I’ve said it before, inhabiting a painting doesn’t make the world less broken. It does, however, offer a resilient alternative to despair: the practice of stepping into something made with care, by hands that believed beauty was worth the trouble.
Beauty is worth the trouble.
When I eventually step back out of the giant Jimson Weed and into my tiny kitchen, some of that oversized stillness comes with me, a memory in my body of what it’s like to live, even for a little while, inside a single, magnified moment of attention.
I’m already scanning places of art for my next artist-in-residence opportunity. Any requests? Maybe I’ll spend next week inside a Miró painting, where primary‑colored constellations rearrange themselves every time I exhale.

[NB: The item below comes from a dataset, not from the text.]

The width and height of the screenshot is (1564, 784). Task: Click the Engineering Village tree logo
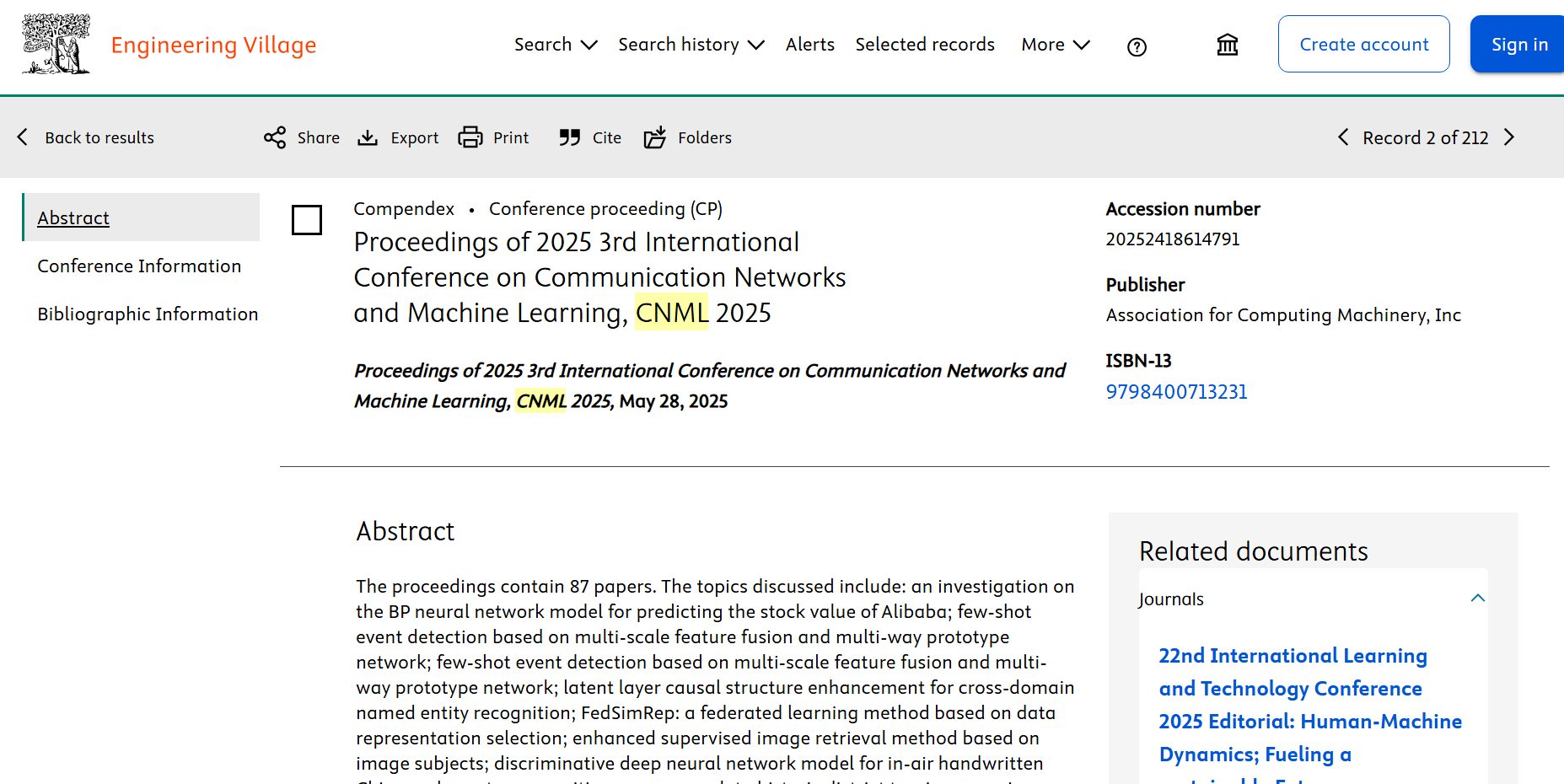56,44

I’ll let art do what it’s been quietly doing for centuries: saving us, moving us, inspiring us to pay attention to something other than just the negative space… one glance at a time.
For the next two minutes, imagine you live inside one tiny detail of a painting you love: [got one?} Find.. the soft blur of a shadow, the light on a windowsill, floating like a goat in a Chagall. Let your attention rest there as if nothing else exists. Gently describe what you notice using all your senses, beginning each line with “ I am aware of…”. If your mind wanders to worries or to‑do lists, just smile at them, and return to this small, sacred fragment of the painting, the way you’d return to your own breath.
Petaling peace,
Jill
P.S. Next Taos retreat is Feb 6-10, 2027
Sign—up for my events calendar newsletter, the registration link will be posted shortly.





I was there in that flower you shared with us... thank you
Hi Jill,
I did enjoy reading this.
What an amazing painting...how fabulous for you to see it up close and huge! I had not heard of Georgia O'Keeffe. The place you stayed at looks wonderful too.
If I was to step inside a painting, I think it would be "Riders of the Sidhe" (pronounced shee) by Scottish artist John Duncan, one of my favourite artists. So much incredible detail in his work. I'm sure you will be able to find it on line.